• _Activity_
Would it be possible to reproduce every entry exactly, please?

• _Records supplied_
####

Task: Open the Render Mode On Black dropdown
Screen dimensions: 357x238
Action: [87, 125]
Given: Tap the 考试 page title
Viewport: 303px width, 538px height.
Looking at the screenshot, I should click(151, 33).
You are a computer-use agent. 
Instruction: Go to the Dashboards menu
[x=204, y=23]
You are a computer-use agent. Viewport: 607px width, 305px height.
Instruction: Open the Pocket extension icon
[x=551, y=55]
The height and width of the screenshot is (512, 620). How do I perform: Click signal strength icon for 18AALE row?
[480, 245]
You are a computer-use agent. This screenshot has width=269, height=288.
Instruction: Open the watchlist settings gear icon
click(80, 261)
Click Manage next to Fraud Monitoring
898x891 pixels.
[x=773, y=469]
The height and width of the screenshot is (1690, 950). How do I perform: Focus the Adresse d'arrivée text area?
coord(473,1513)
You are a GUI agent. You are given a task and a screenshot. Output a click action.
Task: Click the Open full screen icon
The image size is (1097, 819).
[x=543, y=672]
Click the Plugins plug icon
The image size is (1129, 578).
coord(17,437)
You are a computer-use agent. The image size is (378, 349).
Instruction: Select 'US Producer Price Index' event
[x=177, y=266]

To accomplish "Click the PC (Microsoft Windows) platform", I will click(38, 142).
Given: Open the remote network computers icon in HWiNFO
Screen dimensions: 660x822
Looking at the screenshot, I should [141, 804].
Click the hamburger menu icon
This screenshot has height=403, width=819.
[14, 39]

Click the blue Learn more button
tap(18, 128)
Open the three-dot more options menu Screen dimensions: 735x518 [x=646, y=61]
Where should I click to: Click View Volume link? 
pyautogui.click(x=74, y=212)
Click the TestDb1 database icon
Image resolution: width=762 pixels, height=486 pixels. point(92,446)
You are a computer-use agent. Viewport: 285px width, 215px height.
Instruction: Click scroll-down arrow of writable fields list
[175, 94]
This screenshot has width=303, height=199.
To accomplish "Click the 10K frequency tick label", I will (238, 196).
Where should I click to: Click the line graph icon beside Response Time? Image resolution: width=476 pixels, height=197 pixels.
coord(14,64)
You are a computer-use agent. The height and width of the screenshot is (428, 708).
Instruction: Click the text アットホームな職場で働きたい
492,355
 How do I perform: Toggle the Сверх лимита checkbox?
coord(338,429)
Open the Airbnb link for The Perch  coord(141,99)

####

• _Answer box_
Task: Open the Render Mode On Black dropdown
Screen dimensions: 357x238
Action: [87, 125]
Given: Tap the 考试 page title
Viewport: 303px width, 538px height.
Looking at the screenshot, I should click(151, 33).
You are a computer-use agent. 
Instruction: Go to the Dashboards menu
[x=204, y=23]
You are a computer-use agent. Viewport: 607px width, 305px height.
Instruction: Open the Pocket extension icon
[x=551, y=55]
The height and width of the screenshot is (512, 620). How do I perform: Click signal strength icon for 18AALE row?
[480, 245]
You are a computer-use agent. This screenshot has width=269, height=288.
Instruction: Open the watchlist settings gear icon
click(80, 261)
Click Manage next to Fraud Monitoring
898x891 pixels.
[x=773, y=469]
The height and width of the screenshot is (1690, 950). How do I perform: Focus the Adresse d'arrivée text area?
coord(473,1513)
You are a GUI agent. You are given a task and a screenshot. Output a click action.
Task: Click the Open full screen icon
The image size is (1097, 819).
[x=543, y=672]
Click the Plugins plug icon
The image size is (1129, 578).
coord(17,437)
You are a computer-use agent. The image size is (378, 349).
Instruction: Select 'US Producer Price Index' event
[x=177, y=266]

To accomplish "Click the PC (Microsoft Windows) platform", I will click(38, 142).
Given: Open the remote network computers icon in HWiNFO
Screen dimensions: 660x822
Looking at the screenshot, I should [141, 804].
Click the hamburger menu icon
This screenshot has height=403, width=819.
[14, 39]

Click the blue Learn more button
tap(18, 128)
Open the three-dot more options menu Screen dimensions: 735x518 [x=646, y=61]
Where should I click to: Click View Volume link? 
pyautogui.click(x=74, y=212)
Click the TestDb1 database icon
Image resolution: width=762 pixels, height=486 pixels. point(92,446)
You are a computer-use agent. Viewport: 285px width, 215px height.
Instruction: Click scroll-down arrow of writable fields list
[175, 94]
This screenshot has width=303, height=199.
To accomplish "Click the 10K frequency tick label", I will (238, 196).
Where should I click to: Click the line graph icon beside Response Time? Image resolution: width=476 pixels, height=197 pixels.
coord(14,64)
You are a computer-use agent. The height and width of the screenshot is (428, 708).
Instruction: Click the text アットホームな職場で働きたい
492,355
 How do I perform: Toggle the Сверх лимита checkbox?
coord(338,429)
Open the Airbnb link for The Perch  coord(141,99)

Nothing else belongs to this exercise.